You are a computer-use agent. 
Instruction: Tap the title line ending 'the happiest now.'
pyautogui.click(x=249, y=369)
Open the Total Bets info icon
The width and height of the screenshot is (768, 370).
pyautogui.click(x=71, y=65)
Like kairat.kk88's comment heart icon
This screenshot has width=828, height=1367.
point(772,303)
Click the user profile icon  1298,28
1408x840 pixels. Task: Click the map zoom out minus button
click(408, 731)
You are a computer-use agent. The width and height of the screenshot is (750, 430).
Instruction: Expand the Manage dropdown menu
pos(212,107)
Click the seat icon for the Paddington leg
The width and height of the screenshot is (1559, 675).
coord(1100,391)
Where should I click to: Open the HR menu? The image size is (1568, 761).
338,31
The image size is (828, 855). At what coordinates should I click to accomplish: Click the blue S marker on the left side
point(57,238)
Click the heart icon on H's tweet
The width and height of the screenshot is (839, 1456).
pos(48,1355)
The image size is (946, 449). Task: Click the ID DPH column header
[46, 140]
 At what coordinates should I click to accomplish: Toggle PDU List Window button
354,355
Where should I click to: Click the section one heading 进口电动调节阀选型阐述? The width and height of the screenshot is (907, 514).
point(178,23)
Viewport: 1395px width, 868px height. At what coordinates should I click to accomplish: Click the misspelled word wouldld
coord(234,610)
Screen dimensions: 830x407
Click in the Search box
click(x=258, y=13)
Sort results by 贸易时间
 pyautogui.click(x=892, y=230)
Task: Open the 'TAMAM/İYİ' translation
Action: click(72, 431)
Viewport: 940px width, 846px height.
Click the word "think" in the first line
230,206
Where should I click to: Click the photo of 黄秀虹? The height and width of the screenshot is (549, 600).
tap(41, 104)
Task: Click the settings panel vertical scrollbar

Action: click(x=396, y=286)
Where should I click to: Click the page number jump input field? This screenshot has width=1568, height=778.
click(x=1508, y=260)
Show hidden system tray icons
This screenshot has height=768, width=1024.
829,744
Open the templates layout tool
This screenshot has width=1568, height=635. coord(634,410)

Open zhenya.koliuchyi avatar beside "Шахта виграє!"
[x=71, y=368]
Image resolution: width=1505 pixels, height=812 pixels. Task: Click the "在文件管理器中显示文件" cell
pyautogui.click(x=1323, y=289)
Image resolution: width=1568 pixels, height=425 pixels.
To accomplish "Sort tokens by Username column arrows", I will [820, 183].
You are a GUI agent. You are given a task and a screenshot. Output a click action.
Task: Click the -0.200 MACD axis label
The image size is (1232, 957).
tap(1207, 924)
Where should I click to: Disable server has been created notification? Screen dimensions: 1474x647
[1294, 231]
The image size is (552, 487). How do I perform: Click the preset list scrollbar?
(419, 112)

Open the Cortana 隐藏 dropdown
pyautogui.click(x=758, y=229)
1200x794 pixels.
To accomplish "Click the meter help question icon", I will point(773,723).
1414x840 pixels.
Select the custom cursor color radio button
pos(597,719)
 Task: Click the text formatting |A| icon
* * *
- About this exercise -
For this exercise, all the data must be repeated exactly.

- Task solution -
You are a computer-use agent. 
Instruction: Tap the title line ending 'the happiest now.'
pyautogui.click(x=249, y=369)
Open the Total Bets info icon
The width and height of the screenshot is (768, 370).
pyautogui.click(x=71, y=65)
Like kairat.kk88's comment heart icon
This screenshot has width=828, height=1367.
point(772,303)
Click the user profile icon  1298,28
1408x840 pixels. Task: Click the map zoom out minus button
click(408, 731)
You are a computer-use agent. The width and height of the screenshot is (750, 430).
Instruction: Expand the Manage dropdown menu
pos(212,107)
Click the seat icon for the Paddington leg
The width and height of the screenshot is (1559, 675).
coord(1100,391)
Where should I click to: Open the HR menu? The image size is (1568, 761).
338,31
The image size is (828, 855). At what coordinates should I click to accomplish: Click the blue S marker on the left side
point(57,238)
Click the heart icon on H's tweet
The width and height of the screenshot is (839, 1456).
pos(48,1355)
The image size is (946, 449). Task: Click the ID DPH column header
[46, 140]
 At what coordinates should I click to accomplish: Toggle PDU List Window button
354,355
Where should I click to: Click the section one heading 进口电动调节阀选型阐述? The width and height of the screenshot is (907, 514).
point(178,23)
Viewport: 1395px width, 868px height. At what coordinates should I click to accomplish: Click the misspelled word wouldld
coord(234,610)
Screen dimensions: 830x407
Click in the Search box
click(x=258, y=13)
Sort results by 贸易时间
 pyautogui.click(x=892, y=230)
Task: Open the 'TAMAM/İYİ' translation
Action: click(72, 431)
Viewport: 940px width, 846px height.
Click the word "think" in the first line
230,206
Where should I click to: Click the photo of 黄秀虹? The height and width of the screenshot is (549, 600).
tap(41, 104)
Task: Click the settings panel vertical scrollbar

Action: click(x=396, y=286)
Where should I click to: Click the page number jump input field? This screenshot has width=1568, height=778.
click(x=1508, y=260)
Show hidden system tray icons
This screenshot has height=768, width=1024.
829,744
Open the templates layout tool
This screenshot has width=1568, height=635. coord(634,410)

Open zhenya.koliuchyi avatar beside "Шахта виграє!"
[x=71, y=368]
Image resolution: width=1505 pixels, height=812 pixels. Task: Click the "在文件管理器中显示文件" cell
pyautogui.click(x=1323, y=289)
Image resolution: width=1568 pixels, height=425 pixels.
To accomplish "Sort tokens by Username column arrows", I will [820, 183].
You are a GUI agent. You are given a task and a screenshot. Output a click action.
Task: Click the -0.200 MACD axis label
The image size is (1232, 957).
tap(1207, 924)
Where should I click to: Disable server has been created notification? Screen dimensions: 1474x647
[1294, 231]
The image size is (552, 487). How do I perform: Click the preset list scrollbar?
(419, 112)

Open the Cortana 隐藏 dropdown
pyautogui.click(x=758, y=229)
1200x794 pixels.
To accomplish "Click the meter help question icon", I will point(773,723).
1414x840 pixels.
Select the custom cursor color radio button
pos(597,719)
 Task: Click the text formatting |A| icon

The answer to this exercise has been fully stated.